● Excerpt:
BEGIN
- Ann Cooper Hewitt

= Ann Cooper Hewitt =

American heiress and historical figure

Ann Cooper Hewitt (1914–1956) was a wealthy American heiress who was sterilized against her will in California in 1935. Her case was critical in turning the tide against the growing eugenics movement in the United States prior to World War II.

==Early life==
Ann was the child of Peter Cooper Hewitt and Marion ( Maryon) Jeanne Andrews.

Peter Cooper Hewitt died in 1921. His will left two-thirds of his estate to Ann and one-third to her mother, Marion; however, if Ann died without an heir, her portion of her father's estate would revert to her mother.

==Forced sterilization==

In 1935, just before Ann's 21st birthday (when she would have attained legal majority), she was hospitalized for appendicitis. Ann's mother told the surgeons at the private hospital where Ann was receiving care that Ann was "feeble minded" and paid them to sterilize her while performing her appendectomy.
END
● Tasks to perform:
1. According to the Ann Cooper Hewitt article, what illness was Ann hospitalized for in 1935?
2. Reproduce the passage of the Ann Cooper Hewitt article starting with "Peter Cooper Hewitt died" and going on through "to her mother.".

● Data extract:
BEGIN
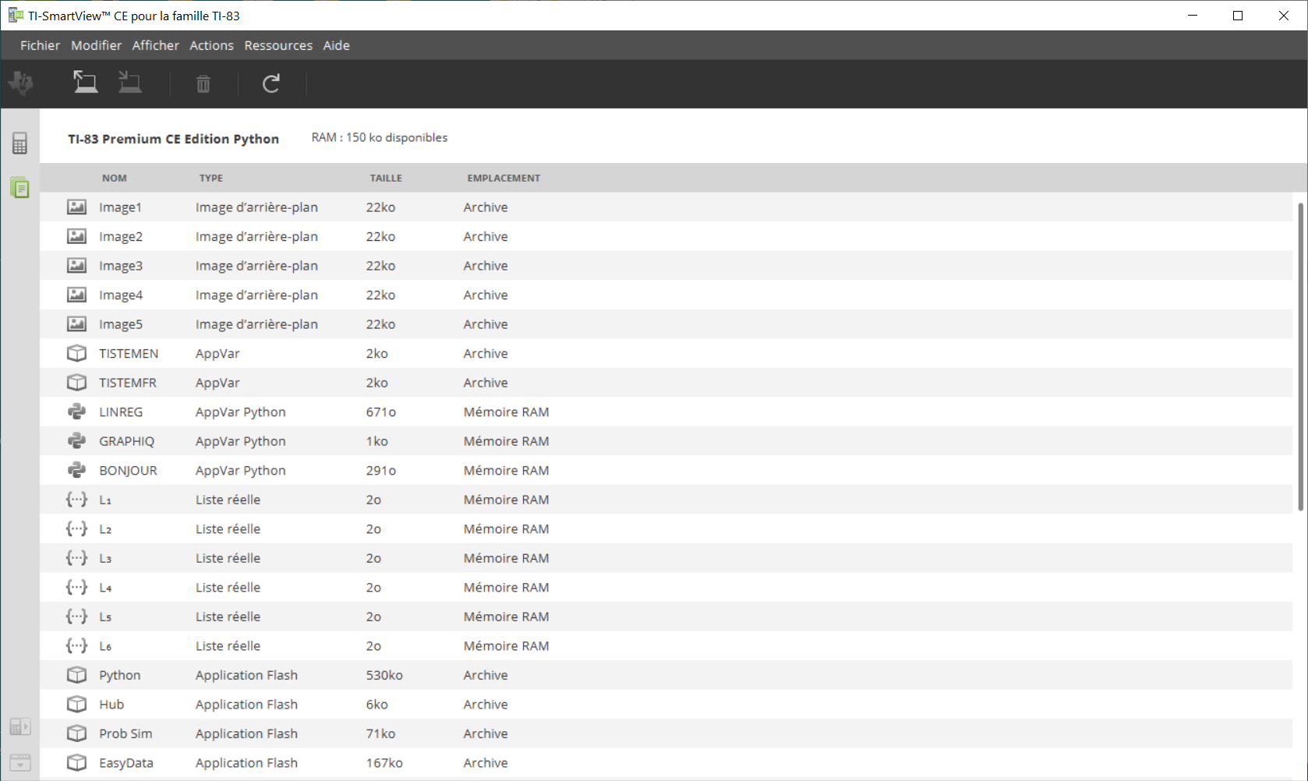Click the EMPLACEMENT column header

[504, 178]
END
BEGIN
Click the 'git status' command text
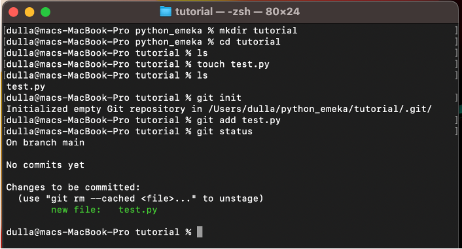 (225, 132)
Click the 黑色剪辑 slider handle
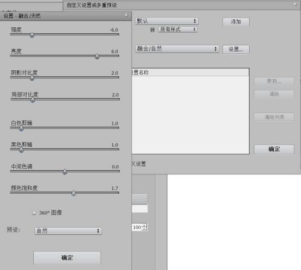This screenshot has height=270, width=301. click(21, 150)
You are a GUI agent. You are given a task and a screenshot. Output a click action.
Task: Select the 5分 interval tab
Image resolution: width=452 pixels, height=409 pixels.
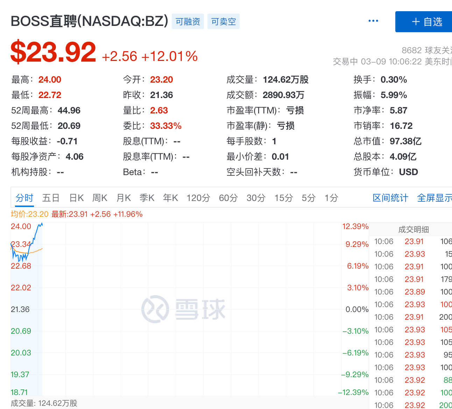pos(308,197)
END
● Expected outputs:
1. Appendicitis.

2.
Peter Cooper Hewitt died in 1921. His will left two-thirds of his estate to Ann and one-third to her mother, Marion; however, if Ann died without an heir, her portion of her father's estate would revert to her mother.